Equal parts propaganda and home economics, The Banana Republican Recipe Book is a dark riff on the United Fruit company’s recipe booklets of the mid-20th century. Now known as Chiquita Brands, United Fruits was anything but a cheery purveyor of tropical produce. Rather, the corporation worked hand-in-glove with the US Government and the CIA to facilitate regime change, crush labor organization, defeat environmental advocacy, grab indigenous land, and, above all, ensure that the banana stayed unreasonably cheap—and astronomically profitable—in supermarkets across the world. The Banana Republican Recipe Book is a fresh take on the rotten underbelly of America’s favorite fruit.
“Banana Republican Recipes” is a corollary to our 2020 catalogue, “Domestic Terrorism: War Rugs From America.” “Domestic Terrorism” documented and expanded upon Johannah’s ongoing “War Rugs From America” series—rugs which use the material and visual narrative strategies of Afghan War Rugs to interrogate state-sanctioned violence in America. In that catalogue, we aimed to portray American decline as what it invariably is: a consumer experience.
“War Rug X (Banana Republics/US Intervention in Latin America),” is another machine-tufted rug in this series. It is featured in the New Art Dealers Alliance on Governors Island this spring and summer (2021) with the support of Geary Gallery. Johannah’s installation, “Above the Fruited Plain (America! America!)” applies her war rug rhetoric to the violent legacy of American intervention—corporate and military—in Central America and the Caribbean. The rug is paired with a work on paper, “The Chemical Composition Of a Coup”; a subversive tropical wallpaper; and “Banana Republican Recipes.”
We lighted upon the medium of a recipe book to convey our curatorial content because United Fruit released them regularly from the 1940s to the 1970s. Light romps packed with nutritional information and cultural appropriation, they were part of a larger corporate propaganda campaign that enlisted doctors to tell patients to feed their children bananas and found its way into home economic classrooms across the country for decades. As Americans, we literally consumed that propaganda and, in the process, bought into a larger narrative about America as a good actor and benevolent, all-knowing protector during the Cold War.
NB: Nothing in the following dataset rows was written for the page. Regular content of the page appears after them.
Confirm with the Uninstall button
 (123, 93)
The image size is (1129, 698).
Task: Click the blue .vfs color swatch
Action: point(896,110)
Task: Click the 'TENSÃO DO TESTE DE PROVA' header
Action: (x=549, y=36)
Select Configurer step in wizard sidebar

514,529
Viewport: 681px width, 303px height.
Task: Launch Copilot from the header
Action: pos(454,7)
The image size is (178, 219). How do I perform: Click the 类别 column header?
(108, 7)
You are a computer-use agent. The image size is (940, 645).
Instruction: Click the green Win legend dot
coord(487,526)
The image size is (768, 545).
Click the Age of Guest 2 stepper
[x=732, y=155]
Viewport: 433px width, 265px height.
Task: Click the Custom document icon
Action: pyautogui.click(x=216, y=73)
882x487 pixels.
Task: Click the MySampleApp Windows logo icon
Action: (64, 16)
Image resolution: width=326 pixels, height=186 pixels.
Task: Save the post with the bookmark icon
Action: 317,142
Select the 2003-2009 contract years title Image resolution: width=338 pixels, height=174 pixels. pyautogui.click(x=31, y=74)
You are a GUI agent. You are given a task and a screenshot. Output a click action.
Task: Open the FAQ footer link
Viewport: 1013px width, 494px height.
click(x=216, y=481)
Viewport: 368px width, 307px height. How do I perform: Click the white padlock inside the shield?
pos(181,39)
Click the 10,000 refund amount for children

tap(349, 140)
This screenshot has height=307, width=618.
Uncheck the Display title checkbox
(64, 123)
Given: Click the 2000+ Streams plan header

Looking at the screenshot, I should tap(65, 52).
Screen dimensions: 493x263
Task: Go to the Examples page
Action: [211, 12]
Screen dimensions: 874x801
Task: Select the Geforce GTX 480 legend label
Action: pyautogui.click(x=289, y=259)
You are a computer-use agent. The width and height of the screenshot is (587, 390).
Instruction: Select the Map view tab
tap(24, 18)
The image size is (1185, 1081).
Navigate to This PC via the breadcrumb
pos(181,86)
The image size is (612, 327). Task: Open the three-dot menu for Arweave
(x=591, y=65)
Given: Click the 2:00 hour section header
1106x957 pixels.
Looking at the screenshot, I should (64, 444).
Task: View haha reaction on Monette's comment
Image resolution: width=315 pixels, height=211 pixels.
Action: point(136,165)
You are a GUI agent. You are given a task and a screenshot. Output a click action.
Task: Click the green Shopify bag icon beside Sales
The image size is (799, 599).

This narrative is as toxic as the numerous pesticides used to protect the Cavendish banana monoculture. The notion of monoculture itself is shortsighted, weak, and doomed to fail, taking down so many lives, ecosystems, and communities with it. While the book is meant to be enjoyable and provide a little levity in the absurdities of late-stage empire, it begs to ask what a banana could cost—versus what it should. We want to encourage the reader to question when something seems a little too cheap to be true, take a closer look, and a longer view.